(Records to use Opens)

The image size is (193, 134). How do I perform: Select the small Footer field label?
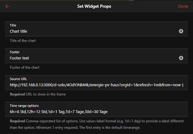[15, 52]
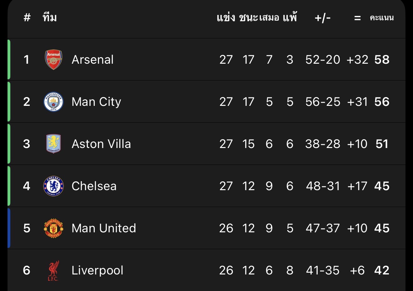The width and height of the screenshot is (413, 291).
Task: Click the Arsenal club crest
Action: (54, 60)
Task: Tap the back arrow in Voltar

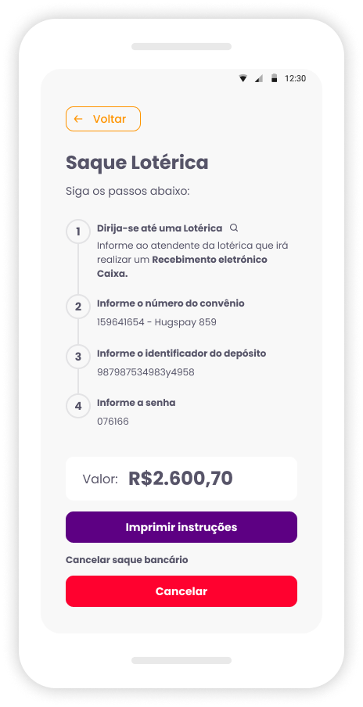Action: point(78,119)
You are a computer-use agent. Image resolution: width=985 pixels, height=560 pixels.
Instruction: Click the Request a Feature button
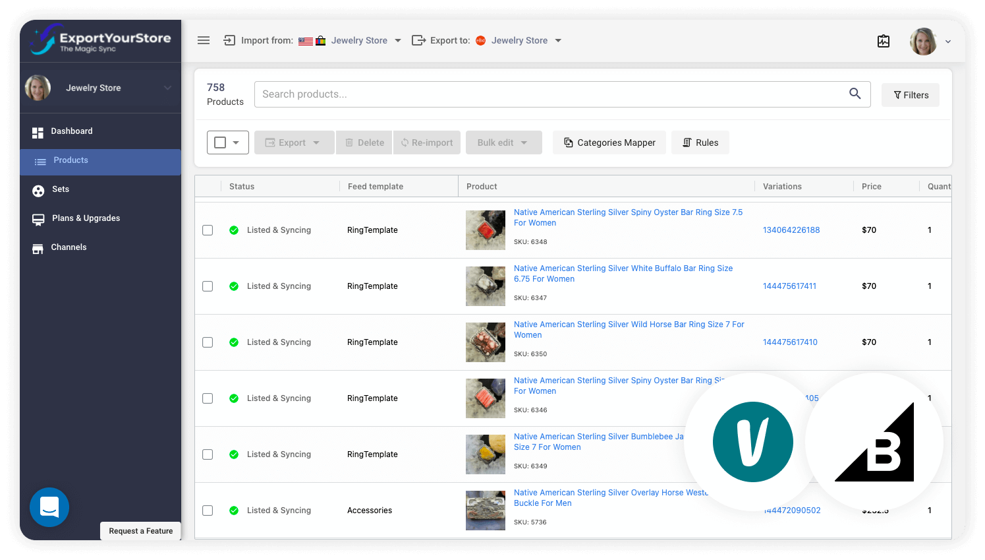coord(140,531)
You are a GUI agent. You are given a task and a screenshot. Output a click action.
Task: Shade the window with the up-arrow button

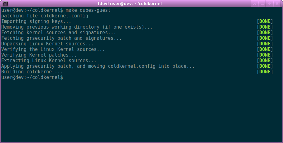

(Records to use Closes)
(Records to use Opens)

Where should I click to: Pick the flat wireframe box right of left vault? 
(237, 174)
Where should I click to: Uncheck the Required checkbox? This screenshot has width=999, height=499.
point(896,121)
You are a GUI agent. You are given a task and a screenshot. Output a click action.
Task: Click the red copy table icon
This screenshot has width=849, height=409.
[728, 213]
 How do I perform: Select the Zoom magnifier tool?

(Records to use Closes)

Please give back, exactly as it stands above, the stretch from the line with "Where should I click to: Uncheck" through the line with "How do I perform: Select the Zoom", and no line outside it.

Where should I click to: Uncheck the Required checkbox? This screenshot has width=999, height=499.
point(896,121)
You are a GUI agent. You are given a task and a screenshot. Output a click action.
Task: Click the red copy table icon
This screenshot has width=849, height=409.
[728, 213]
 How do I perform: Select the Zoom magnifier tool?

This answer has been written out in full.